У человека на голове была кубанка, такая же, как у одного партизана, который постучался во время войны в дедову хату под утро, попросил молока, а когда уходил, оставил листовки и плотную, маленькую, с ладонь, книжку. И дед и мамка читали ее потом, называлась она «Солнцеворот». Иванка хорошо запомнил название.
Человек и шапку, как фартук, снял с головы — обнаружились длинные, неровно остриженные волосы. Точь-в-точь как у того уполномоченного из района, который в прошлое лето жил несколько дней у них в хате. Веселый был человек, черноволосый, белозубый, в военной форме, капитан, и фамилия у него была смешная — Маламуж. Украинец, говорил дед. Принес однажды белую муку и попросил мамку, чтобы сварила ему лапшу, и мамка сварила. Черноволосый старательно хлебал, задирая голову вверх, лапшу и все посмеивался: «Лапша — глаза на потолок!»
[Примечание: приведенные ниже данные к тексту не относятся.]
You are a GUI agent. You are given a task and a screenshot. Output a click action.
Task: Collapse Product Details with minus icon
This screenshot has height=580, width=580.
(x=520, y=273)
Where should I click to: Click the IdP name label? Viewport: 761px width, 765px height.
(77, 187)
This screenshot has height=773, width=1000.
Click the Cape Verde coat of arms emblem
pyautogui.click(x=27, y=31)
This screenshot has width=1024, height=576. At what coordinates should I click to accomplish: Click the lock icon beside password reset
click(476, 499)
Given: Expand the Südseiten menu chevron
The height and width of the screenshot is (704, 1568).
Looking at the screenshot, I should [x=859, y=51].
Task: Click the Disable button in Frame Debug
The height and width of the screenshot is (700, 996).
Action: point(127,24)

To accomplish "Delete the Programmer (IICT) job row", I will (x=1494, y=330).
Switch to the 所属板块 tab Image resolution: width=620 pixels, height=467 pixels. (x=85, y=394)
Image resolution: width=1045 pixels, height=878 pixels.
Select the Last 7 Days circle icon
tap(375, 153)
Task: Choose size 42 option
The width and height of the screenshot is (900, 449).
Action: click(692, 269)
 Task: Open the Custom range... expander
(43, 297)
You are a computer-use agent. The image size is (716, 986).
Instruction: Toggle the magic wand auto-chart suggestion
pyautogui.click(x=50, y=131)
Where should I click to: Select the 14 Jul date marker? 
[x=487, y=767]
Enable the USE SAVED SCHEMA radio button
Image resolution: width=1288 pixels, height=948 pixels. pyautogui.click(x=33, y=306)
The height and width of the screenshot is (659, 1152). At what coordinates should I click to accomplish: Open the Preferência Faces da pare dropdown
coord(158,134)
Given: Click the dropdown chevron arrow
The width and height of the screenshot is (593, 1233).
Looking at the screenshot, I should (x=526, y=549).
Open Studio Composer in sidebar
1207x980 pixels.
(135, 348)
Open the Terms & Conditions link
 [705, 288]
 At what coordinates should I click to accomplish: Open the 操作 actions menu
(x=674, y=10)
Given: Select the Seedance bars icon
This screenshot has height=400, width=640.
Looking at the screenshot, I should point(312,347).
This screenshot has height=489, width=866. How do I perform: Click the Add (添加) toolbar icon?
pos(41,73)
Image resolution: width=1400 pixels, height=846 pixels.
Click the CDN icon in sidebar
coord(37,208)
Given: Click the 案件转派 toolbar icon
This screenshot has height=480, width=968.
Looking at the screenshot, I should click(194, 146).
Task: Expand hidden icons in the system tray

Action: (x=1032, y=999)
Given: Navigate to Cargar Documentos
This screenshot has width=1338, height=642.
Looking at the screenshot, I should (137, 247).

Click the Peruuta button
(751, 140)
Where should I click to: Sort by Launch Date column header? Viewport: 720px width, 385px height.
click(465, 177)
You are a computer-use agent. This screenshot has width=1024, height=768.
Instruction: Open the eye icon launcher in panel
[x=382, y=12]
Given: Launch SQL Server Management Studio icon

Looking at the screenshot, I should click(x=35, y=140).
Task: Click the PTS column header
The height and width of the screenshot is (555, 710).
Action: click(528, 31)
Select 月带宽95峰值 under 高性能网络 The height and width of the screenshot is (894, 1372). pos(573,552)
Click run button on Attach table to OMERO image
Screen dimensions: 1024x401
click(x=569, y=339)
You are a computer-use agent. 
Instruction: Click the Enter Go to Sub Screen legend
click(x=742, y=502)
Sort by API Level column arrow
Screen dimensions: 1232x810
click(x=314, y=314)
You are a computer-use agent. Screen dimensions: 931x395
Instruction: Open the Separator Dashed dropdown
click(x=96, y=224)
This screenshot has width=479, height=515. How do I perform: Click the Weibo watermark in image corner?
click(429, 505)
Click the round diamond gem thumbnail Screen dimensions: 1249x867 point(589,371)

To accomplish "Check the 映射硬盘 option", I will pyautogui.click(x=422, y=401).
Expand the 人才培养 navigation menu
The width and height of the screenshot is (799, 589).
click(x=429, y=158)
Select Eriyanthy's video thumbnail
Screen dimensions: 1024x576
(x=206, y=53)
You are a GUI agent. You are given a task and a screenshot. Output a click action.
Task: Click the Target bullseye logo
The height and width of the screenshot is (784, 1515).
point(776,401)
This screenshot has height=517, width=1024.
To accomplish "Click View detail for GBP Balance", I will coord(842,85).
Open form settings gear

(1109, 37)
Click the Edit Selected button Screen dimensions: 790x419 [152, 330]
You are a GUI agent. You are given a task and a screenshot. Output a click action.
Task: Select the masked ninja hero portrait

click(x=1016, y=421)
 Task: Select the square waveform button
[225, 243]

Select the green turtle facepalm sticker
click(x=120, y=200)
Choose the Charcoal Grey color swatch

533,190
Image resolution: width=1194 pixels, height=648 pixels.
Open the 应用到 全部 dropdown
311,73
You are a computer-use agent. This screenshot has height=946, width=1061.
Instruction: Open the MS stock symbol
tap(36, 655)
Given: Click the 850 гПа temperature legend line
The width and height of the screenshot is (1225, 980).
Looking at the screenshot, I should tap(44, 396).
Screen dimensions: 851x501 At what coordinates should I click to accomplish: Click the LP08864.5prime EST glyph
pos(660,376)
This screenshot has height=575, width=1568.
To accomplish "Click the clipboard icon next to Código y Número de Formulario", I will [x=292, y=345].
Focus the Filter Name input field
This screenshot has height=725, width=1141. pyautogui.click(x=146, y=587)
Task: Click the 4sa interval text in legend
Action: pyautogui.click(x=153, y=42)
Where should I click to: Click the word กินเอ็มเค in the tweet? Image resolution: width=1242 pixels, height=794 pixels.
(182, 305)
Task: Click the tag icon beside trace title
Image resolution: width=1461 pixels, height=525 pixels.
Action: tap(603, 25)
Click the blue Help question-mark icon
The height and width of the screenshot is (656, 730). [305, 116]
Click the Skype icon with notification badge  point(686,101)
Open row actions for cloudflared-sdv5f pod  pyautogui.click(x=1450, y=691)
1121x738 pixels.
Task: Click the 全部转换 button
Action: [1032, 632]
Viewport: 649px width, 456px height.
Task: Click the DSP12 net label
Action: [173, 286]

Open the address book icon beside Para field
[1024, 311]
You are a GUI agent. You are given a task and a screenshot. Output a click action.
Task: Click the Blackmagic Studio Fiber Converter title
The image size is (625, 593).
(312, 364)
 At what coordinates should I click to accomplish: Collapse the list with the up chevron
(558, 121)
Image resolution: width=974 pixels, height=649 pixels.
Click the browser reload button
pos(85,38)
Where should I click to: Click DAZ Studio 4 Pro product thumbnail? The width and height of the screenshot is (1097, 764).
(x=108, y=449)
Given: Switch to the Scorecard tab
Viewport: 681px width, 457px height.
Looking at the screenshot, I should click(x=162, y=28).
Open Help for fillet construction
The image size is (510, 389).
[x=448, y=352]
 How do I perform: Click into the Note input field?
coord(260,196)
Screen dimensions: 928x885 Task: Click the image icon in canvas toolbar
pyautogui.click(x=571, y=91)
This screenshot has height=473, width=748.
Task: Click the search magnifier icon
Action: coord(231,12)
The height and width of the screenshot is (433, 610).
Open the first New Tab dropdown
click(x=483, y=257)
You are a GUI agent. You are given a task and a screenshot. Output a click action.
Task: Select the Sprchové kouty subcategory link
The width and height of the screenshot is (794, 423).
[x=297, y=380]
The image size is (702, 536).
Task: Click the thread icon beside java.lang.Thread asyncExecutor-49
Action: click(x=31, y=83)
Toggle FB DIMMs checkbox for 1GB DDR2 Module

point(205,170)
Кто же он такой, этот нынешний человек?
«Ты узнаешь меня?» — спросил человек у Иванки, не выпуская шапки из рук и склонив набок голову, точно прислушиваясь к чему-то. «Дяденька, я не знаю вас», — едва не заплакал Иванка. «Не надо мне говорить „дяденька“, — сказал человек. — Я — это ты, Иванка. Только я взрослый, а ты маленький. Разбогатею, наверное, если ты не узнал меня». Странно было слышать все это, и не знал Иванка, что же ему ответить. «Вот, смотри, — сказал человек, — узнаешь? — и достал из кармана самодельный наган, тот самый, который недавно отобрал у Иванки дед. — Видишь, твой наган, правда? Только почему же так неумело ты сделал его? Ствол из лопуха. Да еще автоматный патрон вогнал. Выстрелишь — разнесет… Напомни мне завтра, я тебе из железной трубки сделаю ствол…» — «Ты будешь и завтра?» — спросил Иванка. «Я теперь буду с тобой всегда». — «А почему раньше не сказал мне, где прятал дед мой наган?» — «Так меня же не было здесь, — будто бы удивился человек. — Я был на войне, воевал. Отца убили, я мстил за него. Я много фрицев перебил. Потом меня как шарахнуло в левую ногу! Еще и теперь болит, Ну, скажи, ведь и вправду болит?» Странно, почему он спрашивает об этом у Иванки. Но ведь верно: прислушался Иванка к себе — левая нога болит. Вот совпадение!